Exercise task: Reproduce each of the following records verbatim, line for line.

Provided entries:
☆ ☆ ☆ ☆ ☆

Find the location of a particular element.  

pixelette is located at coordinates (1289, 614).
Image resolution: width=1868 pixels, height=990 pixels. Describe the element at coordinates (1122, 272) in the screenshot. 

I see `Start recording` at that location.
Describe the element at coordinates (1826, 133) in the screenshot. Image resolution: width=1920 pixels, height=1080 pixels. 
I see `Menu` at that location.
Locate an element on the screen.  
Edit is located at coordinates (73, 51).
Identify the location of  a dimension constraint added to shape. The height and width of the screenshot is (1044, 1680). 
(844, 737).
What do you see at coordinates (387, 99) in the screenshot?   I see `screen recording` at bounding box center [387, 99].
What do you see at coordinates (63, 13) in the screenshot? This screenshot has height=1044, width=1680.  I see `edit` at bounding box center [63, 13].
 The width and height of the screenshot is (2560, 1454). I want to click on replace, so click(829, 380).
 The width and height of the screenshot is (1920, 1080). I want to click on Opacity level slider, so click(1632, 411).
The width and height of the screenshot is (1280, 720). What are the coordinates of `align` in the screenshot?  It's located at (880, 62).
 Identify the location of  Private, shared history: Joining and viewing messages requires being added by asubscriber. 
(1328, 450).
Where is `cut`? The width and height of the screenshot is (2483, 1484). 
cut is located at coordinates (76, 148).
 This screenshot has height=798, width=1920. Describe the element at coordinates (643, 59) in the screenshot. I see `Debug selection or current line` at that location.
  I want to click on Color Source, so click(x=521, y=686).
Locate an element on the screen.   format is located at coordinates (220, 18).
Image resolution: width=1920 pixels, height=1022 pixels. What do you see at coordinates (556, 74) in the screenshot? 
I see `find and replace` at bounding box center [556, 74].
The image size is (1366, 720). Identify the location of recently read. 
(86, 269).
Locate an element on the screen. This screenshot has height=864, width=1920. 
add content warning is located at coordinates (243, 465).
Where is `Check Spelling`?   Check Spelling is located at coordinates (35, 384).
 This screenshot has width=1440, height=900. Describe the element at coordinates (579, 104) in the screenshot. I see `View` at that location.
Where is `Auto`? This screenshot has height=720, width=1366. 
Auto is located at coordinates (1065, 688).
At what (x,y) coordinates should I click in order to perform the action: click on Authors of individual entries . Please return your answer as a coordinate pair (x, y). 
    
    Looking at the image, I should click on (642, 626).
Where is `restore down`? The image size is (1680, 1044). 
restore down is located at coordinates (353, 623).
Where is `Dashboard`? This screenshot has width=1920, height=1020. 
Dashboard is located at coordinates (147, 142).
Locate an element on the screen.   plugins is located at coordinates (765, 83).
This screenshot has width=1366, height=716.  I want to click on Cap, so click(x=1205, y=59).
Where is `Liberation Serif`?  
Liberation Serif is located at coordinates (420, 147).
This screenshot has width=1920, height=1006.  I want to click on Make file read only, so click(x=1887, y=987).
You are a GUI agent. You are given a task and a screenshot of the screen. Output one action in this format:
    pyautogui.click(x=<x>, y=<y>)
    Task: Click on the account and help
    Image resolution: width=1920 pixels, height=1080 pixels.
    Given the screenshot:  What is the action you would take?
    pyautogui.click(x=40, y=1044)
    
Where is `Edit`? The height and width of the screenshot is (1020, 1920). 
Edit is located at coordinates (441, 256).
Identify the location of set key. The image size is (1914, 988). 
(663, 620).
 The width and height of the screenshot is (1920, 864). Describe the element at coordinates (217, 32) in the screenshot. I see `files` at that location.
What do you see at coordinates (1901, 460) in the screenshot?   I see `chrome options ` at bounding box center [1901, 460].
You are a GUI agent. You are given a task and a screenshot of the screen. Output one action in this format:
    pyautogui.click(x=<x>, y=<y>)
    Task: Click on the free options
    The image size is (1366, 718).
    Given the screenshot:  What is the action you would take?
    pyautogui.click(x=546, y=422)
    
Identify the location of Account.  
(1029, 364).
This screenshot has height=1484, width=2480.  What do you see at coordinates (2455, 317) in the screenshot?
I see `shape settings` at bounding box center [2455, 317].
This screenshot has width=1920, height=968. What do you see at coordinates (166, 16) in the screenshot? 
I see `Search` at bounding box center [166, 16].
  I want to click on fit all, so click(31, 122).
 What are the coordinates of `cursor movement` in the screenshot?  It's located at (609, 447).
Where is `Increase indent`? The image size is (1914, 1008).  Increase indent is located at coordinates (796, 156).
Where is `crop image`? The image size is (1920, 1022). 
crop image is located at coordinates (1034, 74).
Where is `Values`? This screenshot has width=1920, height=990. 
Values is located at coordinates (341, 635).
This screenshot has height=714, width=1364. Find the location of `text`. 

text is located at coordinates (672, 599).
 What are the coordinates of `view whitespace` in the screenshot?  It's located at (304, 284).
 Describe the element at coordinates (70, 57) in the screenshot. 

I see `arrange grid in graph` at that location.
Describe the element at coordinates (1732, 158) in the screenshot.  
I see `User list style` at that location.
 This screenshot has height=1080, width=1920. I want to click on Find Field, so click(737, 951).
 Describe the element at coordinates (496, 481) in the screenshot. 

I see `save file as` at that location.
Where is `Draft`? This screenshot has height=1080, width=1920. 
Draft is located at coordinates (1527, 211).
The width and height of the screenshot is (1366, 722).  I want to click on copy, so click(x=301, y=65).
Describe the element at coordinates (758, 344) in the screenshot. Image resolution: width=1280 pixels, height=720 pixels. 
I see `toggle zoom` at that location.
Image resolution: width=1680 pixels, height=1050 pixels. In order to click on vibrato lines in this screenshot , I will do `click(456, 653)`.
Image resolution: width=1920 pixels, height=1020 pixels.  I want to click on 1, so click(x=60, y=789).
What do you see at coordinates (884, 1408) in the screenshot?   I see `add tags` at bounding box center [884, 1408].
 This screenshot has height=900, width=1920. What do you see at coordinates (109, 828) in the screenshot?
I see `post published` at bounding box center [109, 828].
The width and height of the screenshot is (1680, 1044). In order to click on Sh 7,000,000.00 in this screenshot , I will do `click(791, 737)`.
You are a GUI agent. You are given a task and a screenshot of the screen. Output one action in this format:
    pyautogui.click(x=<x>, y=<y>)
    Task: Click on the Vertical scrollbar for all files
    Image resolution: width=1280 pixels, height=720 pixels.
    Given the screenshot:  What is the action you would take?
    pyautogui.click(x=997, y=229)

☆ ☆ ☆ ☆ ☆

Answer to the exercise:
Find the location of a particular element.  

pixelette is located at coordinates (1289, 614).
Image resolution: width=1868 pixels, height=990 pixels. Describe the element at coordinates (1122, 272) in the screenshot. 

I see `Start recording` at that location.
Describe the element at coordinates (1826, 133) in the screenshot. Image resolution: width=1920 pixels, height=1080 pixels. 
I see `Menu` at that location.
Locate an element on the screen.  
Edit is located at coordinates (73, 51).
Identify the location of  a dimension constraint added to shape. The height and width of the screenshot is (1044, 1680). 
(844, 737).
What do you see at coordinates (387, 99) in the screenshot?   I see `screen recording` at bounding box center [387, 99].
What do you see at coordinates (63, 13) in the screenshot? This screenshot has height=1044, width=1680.  I see `edit` at bounding box center [63, 13].
 The width and height of the screenshot is (2560, 1454). I want to click on replace, so click(829, 380).
 The width and height of the screenshot is (1920, 1080). I want to click on Opacity level slider, so click(1632, 411).
The width and height of the screenshot is (1280, 720). What are the coordinates of `align` in the screenshot?  It's located at (880, 62).
 Identify the location of  Private, shared history: Joining and viewing messages requires being added by asubscriber. 
(1328, 450).
Where is `cut`? The width and height of the screenshot is (2483, 1484). 
cut is located at coordinates (76, 148).
 This screenshot has height=798, width=1920. Describe the element at coordinates (643, 59) in the screenshot. I see `Debug selection or current line` at that location.
  I want to click on Color Source, so click(x=521, y=686).
Locate an element on the screen.   format is located at coordinates (220, 18).
Image resolution: width=1920 pixels, height=1022 pixels. What do you see at coordinates (556, 74) in the screenshot? 
I see `find and replace` at bounding box center [556, 74].
The image size is (1366, 720). Identify the location of recently read. 
(86, 269).
Locate an element on the screen. This screenshot has height=864, width=1920. 
add content warning is located at coordinates (243, 465).
Where is `Check Spelling`?   Check Spelling is located at coordinates (35, 384).
 This screenshot has width=1440, height=900. Describe the element at coordinates (579, 104) in the screenshot. I see `View` at that location.
Where is `Auto`? This screenshot has height=720, width=1366. 
Auto is located at coordinates (1065, 688).
At what (x,y) coordinates should I click in order to perform the action: click on Authors of individual entries . Please return your answer as a coordinate pair (x, y). 
    
    Looking at the image, I should click on (642, 626).
Where is `restore down`? The image size is (1680, 1044). 
restore down is located at coordinates (353, 623).
Where is `Dashboard`? This screenshot has width=1920, height=1020. 
Dashboard is located at coordinates (147, 142).
Locate an element on the screen.   plugins is located at coordinates (765, 83).
This screenshot has width=1366, height=716.  I want to click on Cap, so click(x=1205, y=59).
Where is `Liberation Serif`?  
Liberation Serif is located at coordinates (420, 147).
This screenshot has width=1920, height=1006.  I want to click on Make file read only, so click(x=1887, y=987).
You are a GUI agent. You are given a task and a screenshot of the screen. Output one action in this format:
    pyautogui.click(x=<x>, y=<y>)
    Task: Click on the account and help
    Image resolution: width=1920 pixels, height=1080 pixels.
    Given the screenshot:  What is the action you would take?
    pyautogui.click(x=40, y=1044)
    
Where is `Edit`? The height and width of the screenshot is (1020, 1920). 
Edit is located at coordinates (441, 256).
Identify the location of set key. The image size is (1914, 988). 
(663, 620).
 The width and height of the screenshot is (1920, 864). Describe the element at coordinates (217, 32) in the screenshot. I see `files` at that location.
What do you see at coordinates (1901, 460) in the screenshot?   I see `chrome options ` at bounding box center [1901, 460].
You are a GUI agent. You are given a task and a screenshot of the screen. Output one action in this format:
    pyautogui.click(x=<x>, y=<y>)
    Task: Click on the free options
    The image size is (1366, 718).
    Given the screenshot:  What is the action you would take?
    pyautogui.click(x=546, y=422)
    
Identify the location of Account.  
(1029, 364).
This screenshot has height=1484, width=2480.  What do you see at coordinates (2455, 317) in the screenshot?
I see `shape settings` at bounding box center [2455, 317].
This screenshot has width=1920, height=968. What do you see at coordinates (166, 16) in the screenshot? 
I see `Search` at bounding box center [166, 16].
  I want to click on fit all, so click(31, 122).
 What are the coordinates of `cursor movement` in the screenshot?  It's located at (609, 447).
Where is `Increase indent`? The image size is (1914, 1008).  Increase indent is located at coordinates (796, 156).
Where is `crop image`? The image size is (1920, 1022). 
crop image is located at coordinates (1034, 74).
Where is `Values`? This screenshot has width=1920, height=990. 
Values is located at coordinates (341, 635).
This screenshot has height=714, width=1364. Find the location of `text`. 

text is located at coordinates (672, 599).
 What are the coordinates of `view whitespace` in the screenshot?  It's located at (304, 284).
 Describe the element at coordinates (70, 57) in the screenshot. 

I see `arrange grid in graph` at that location.
Describe the element at coordinates (1732, 158) in the screenshot.  
I see `User list style` at that location.
 This screenshot has height=1080, width=1920. I want to click on Find Field, so click(737, 951).
 Describe the element at coordinates (496, 481) in the screenshot. 

I see `save file as` at that location.
Where is `Draft`? This screenshot has height=1080, width=1920. 
Draft is located at coordinates (1527, 211).
The width and height of the screenshot is (1366, 722).  I want to click on copy, so click(x=301, y=65).
Describe the element at coordinates (758, 344) in the screenshot. Image resolution: width=1280 pixels, height=720 pixels. 
I see `toggle zoom` at that location.
Image resolution: width=1680 pixels, height=1050 pixels. In order to click on vibrato lines in this screenshot , I will do `click(456, 653)`.
Image resolution: width=1920 pixels, height=1020 pixels.  I want to click on 1, so click(x=60, y=789).
What do you see at coordinates (884, 1408) in the screenshot?   I see `add tags` at bounding box center [884, 1408].
 This screenshot has height=900, width=1920. What do you see at coordinates (109, 828) in the screenshot?
I see `post published` at bounding box center [109, 828].
The width and height of the screenshot is (1680, 1044). In order to click on Sh 7,000,000.00 in this screenshot , I will do `click(791, 737)`.
You are a GUI agent. You are given a task and a screenshot of the screen. Output one action in this format:
    pyautogui.click(x=<x>, y=<y>)
    Task: Click on the Vertical scrollbar for all files
    Image resolution: width=1280 pixels, height=720 pixels.
    Given the screenshot:  What is the action you would take?
    pyautogui.click(x=997, y=229)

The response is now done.